Positional sequences overview

Introduction

Positional sequence operators allow users to create composite conditions that match two or more disambiguation tokens or atoms based on their reciprocal position and the type of tokens or atoms that are allowed between them.

Positional sequences can span at most one sentence.

Operator	Name	Description
`>>`	Strict sequence	The two tokens or atoms matched by the operands on the sides of the operator must be strictly consecutive, no other token or atom is allowed between them
`>`	Loose sequence	The two tokens or atoms matched by the operands on the sides of the operator must be positioned one after the other, but tokens or atoms with low semantic value—adjectives, adverbs, conjunctions, articles, punctuation—are allowed between them
`<>`	Flexible sequence	The two tokens or atoms matched by the operands on the sides of the operator must be positioned one after the other, but any number of tokens or atoms of any type can exist between them within the same sentence
`<<`	Strict sequence with right reference	Equivalent to `>>`, in the opposite direction, except in the presence of a negated operand
`<`	Loose sequence with right reference	Equivalent to `>`, in the opposite direction, except in the presence of a negated operand

Positional sequences can be combined with Boolean operators to create complex conditions.

How sequences work

All types of sequences can act both at the atom or token level of the sentence, according to the attribute after the sequence.

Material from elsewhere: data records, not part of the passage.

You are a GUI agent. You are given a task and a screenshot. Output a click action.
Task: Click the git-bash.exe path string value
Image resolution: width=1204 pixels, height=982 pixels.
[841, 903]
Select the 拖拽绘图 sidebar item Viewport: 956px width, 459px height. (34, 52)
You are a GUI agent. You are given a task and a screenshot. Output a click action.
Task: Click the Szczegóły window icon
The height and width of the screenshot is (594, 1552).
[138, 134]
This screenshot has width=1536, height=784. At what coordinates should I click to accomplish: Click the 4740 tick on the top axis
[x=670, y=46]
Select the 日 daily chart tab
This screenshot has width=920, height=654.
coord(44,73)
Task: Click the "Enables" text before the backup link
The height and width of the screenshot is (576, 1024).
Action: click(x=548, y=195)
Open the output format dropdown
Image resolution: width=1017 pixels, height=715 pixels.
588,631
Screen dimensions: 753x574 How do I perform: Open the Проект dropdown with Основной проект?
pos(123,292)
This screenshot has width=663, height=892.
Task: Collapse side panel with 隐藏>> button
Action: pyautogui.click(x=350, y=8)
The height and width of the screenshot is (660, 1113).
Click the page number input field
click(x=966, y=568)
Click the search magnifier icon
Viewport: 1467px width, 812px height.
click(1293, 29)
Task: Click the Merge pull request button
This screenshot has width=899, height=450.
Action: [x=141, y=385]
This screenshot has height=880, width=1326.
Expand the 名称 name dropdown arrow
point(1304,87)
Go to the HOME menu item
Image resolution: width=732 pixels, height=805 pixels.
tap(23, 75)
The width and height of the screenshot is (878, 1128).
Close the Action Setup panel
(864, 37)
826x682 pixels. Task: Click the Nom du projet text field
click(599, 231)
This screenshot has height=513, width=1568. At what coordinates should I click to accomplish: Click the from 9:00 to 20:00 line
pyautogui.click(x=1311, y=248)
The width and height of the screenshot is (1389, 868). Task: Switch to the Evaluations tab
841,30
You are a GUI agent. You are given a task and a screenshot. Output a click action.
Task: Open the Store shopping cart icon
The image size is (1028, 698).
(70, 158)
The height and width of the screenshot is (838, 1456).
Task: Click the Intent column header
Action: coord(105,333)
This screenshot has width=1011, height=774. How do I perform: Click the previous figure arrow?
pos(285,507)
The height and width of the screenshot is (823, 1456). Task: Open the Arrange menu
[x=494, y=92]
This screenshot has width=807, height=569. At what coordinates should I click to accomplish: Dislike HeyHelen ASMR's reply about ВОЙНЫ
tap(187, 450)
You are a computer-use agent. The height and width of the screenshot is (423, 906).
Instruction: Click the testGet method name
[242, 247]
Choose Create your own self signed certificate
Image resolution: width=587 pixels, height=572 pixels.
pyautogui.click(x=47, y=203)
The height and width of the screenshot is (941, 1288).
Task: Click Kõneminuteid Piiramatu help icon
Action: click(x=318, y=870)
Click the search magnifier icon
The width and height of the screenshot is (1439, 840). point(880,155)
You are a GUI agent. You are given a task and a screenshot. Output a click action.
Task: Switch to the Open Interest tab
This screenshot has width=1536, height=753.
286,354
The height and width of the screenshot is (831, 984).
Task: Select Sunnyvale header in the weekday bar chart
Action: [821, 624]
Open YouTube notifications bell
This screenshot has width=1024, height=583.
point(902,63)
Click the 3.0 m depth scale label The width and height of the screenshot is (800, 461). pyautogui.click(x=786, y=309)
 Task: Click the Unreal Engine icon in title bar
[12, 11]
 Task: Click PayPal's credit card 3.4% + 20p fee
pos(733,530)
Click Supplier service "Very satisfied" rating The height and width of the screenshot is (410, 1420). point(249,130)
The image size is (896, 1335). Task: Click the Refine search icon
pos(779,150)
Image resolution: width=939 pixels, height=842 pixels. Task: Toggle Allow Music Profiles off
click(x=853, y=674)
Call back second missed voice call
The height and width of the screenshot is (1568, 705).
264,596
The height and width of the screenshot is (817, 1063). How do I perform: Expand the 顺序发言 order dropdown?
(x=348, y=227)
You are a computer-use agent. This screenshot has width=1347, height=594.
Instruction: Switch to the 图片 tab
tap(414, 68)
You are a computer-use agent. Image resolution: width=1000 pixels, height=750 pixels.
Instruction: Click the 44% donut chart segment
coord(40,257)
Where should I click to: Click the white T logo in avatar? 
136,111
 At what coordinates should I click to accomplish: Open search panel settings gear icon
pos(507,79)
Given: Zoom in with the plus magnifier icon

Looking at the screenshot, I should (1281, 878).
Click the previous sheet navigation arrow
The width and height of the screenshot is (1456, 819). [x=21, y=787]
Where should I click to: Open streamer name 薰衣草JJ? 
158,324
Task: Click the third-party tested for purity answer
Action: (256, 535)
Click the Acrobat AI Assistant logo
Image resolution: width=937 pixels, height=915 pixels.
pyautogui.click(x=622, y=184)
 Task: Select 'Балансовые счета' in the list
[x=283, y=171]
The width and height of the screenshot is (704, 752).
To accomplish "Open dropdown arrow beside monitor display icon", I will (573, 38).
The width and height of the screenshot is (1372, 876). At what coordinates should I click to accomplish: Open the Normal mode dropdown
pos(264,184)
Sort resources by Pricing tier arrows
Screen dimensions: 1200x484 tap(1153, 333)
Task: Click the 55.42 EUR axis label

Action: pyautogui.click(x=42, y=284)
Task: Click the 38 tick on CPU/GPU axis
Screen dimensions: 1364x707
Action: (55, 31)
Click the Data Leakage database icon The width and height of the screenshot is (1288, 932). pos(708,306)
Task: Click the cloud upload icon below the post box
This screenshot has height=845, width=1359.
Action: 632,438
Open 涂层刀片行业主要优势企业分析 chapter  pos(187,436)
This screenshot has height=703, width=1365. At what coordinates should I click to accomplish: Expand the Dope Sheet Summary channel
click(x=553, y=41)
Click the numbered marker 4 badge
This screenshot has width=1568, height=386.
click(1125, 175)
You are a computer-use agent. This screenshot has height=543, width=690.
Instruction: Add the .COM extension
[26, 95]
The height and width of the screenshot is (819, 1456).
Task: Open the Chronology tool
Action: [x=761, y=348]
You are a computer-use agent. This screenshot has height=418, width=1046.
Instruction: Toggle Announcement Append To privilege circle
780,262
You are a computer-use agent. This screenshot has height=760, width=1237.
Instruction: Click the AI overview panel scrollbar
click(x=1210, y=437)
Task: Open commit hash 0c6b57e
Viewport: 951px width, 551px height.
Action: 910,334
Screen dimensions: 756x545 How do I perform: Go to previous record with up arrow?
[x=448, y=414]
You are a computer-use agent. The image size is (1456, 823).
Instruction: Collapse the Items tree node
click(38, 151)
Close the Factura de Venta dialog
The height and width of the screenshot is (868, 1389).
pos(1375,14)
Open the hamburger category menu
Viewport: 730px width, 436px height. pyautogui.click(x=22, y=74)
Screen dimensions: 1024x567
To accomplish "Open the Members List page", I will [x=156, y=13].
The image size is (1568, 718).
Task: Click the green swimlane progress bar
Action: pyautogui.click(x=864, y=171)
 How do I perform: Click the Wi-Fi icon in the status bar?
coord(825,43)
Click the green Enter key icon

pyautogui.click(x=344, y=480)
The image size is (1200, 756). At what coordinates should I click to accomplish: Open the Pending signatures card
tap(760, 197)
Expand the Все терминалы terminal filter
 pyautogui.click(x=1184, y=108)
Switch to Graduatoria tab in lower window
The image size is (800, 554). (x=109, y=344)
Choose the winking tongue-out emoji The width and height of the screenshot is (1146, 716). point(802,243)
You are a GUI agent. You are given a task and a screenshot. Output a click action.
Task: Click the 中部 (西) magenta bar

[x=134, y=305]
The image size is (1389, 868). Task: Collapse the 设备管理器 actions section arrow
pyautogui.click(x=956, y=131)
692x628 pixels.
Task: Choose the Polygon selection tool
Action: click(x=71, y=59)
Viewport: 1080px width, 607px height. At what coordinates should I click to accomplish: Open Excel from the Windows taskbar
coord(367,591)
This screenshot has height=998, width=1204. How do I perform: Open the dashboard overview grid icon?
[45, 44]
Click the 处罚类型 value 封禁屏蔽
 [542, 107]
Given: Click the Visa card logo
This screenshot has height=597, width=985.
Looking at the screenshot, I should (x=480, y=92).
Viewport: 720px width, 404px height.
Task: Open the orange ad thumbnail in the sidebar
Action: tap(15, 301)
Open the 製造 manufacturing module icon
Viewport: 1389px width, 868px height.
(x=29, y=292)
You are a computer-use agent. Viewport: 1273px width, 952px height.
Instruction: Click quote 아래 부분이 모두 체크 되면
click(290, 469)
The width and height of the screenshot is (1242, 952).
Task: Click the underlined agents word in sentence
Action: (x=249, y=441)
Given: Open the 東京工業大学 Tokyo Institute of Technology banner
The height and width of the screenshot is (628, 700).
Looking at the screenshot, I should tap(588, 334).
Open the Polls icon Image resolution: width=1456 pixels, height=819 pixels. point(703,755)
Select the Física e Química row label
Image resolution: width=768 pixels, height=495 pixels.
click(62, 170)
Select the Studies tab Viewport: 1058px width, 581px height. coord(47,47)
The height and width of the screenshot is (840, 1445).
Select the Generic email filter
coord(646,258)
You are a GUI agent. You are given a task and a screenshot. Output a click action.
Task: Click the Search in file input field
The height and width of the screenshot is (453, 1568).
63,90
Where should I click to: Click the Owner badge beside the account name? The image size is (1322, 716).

If you use these attributes:

the distance between the attributes values in the text will be atom-based.

For example, if this rule:

SCOPE SENTENCE
{
    DOMAIN(dom1)
    {
        TYPE(VER)
        <1:2>
        LEMMA("dog")
    }
}

is applied to this text:

You can see the dog bite on my hand.

you will get no output, because the sequence acts at the token level in the text because of the LEMMA attribute after it, but the lemma in the sentence after the verb is the collocation dog bite, not dog.

Note

In this case, you must consider the sentence at the token level of the Semantic Analysis tool window.

On the other hand, if this rule:

SCOPE SENTENCE
{
    DOMAIN(dom1)
    {
        TYPE(VER)
        <1:2>
        KEYWORD("dog")
    }
}

is applied to the same text above, the rule will trigger on both see and dog, because the sequence acts at the atom level in the text because of the KEYWORD attribute after it, and the required atom after The is dog.

Note

In this case, you must consider the sentence at the atom level of the Semantic Analysis tool window.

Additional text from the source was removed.